I'm a former Democrat, so almost by definition, I lean left. Not as left as was my wont, mind you, but gauche-ward. Unfortunately, I share the nearly universal Republican grue that makes Hillary Clinton anathema to right-thinking political wonks anywhere.

For example: It's not that Hillary wants to take the right-wing political agenda out of science, it's that her cantilevered prose means STEM CELL RESEARCH WILL BE OK. Stem cell research? Ok? Fine by me. But translating Hillary-speak from gibbering generalities (the stuff used to glitter, I know) into plain speaking reveals the lengths she's gone to avoid offending anyone while smuggling controversy under cloak of glint.

Hillary, like Bill, can't say a word without making skeptical listeners don the rubber glove and breathe a little warmth onto the speculum. The woman smuggles, and gives smuggling a bad name while she's doing it.

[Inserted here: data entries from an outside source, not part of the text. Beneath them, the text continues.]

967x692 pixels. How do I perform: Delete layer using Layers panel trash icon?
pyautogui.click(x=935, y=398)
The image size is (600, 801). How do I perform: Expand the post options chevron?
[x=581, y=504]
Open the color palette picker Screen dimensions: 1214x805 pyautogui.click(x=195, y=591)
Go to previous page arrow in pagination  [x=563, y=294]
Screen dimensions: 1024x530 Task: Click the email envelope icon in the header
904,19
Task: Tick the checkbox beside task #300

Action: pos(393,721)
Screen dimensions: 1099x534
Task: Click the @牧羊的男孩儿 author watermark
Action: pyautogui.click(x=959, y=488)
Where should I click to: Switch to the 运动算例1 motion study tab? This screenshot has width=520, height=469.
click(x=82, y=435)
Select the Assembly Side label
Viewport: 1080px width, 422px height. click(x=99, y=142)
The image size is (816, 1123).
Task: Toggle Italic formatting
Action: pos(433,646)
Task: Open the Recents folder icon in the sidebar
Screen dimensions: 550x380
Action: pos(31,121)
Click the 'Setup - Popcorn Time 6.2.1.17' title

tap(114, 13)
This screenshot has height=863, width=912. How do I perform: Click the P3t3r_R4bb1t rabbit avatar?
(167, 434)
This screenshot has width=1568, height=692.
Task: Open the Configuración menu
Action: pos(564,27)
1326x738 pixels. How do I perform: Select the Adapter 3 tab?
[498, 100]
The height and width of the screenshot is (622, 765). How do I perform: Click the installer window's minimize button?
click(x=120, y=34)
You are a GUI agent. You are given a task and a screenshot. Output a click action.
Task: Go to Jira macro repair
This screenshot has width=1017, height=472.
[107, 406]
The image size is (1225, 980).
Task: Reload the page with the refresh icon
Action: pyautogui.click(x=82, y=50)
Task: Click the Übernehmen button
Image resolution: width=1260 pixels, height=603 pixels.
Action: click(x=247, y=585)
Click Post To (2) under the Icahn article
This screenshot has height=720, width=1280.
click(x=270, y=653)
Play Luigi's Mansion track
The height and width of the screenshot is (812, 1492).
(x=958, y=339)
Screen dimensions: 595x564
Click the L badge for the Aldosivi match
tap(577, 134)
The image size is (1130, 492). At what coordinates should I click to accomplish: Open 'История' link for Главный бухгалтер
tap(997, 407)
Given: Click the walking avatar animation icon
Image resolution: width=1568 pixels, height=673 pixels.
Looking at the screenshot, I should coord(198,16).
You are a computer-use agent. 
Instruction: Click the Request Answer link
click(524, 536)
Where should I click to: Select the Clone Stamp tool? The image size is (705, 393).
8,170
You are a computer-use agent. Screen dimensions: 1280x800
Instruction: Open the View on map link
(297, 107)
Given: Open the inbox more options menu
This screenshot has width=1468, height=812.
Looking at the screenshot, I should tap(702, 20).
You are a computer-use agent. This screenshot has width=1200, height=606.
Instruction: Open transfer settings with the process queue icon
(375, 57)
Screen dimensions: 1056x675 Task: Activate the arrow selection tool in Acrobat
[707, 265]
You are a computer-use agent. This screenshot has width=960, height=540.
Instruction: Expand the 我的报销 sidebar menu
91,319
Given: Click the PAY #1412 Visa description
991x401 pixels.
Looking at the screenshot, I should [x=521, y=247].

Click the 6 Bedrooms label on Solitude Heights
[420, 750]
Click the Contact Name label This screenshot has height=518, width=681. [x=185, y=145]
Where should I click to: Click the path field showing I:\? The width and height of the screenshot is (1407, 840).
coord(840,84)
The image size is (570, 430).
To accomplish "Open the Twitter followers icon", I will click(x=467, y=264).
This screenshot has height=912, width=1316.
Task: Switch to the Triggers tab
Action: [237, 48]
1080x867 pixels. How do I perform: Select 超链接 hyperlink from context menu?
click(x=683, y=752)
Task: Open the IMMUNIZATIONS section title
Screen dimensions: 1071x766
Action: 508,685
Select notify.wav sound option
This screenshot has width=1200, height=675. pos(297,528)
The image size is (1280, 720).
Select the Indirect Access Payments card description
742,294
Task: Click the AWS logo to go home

Any real commie pinko socialist hack knows how to say "Charles Darwin Rules the Schools!" proudly, like he or she means it. None of yer onion rings, Hillary! If you want to get elected in November, put your cards on the table.

I'm still leaning towards Joe Biden or Bill Richardson. But those are some choices — the anti-Scarecrow whose already got well-above-average brains, or the anti-Tinman, whose solid gold innards are covered o'er with common zinc. I'd believe Hillary is the anti-Dorothy, were she not wearing curly socks above those ruby slippers.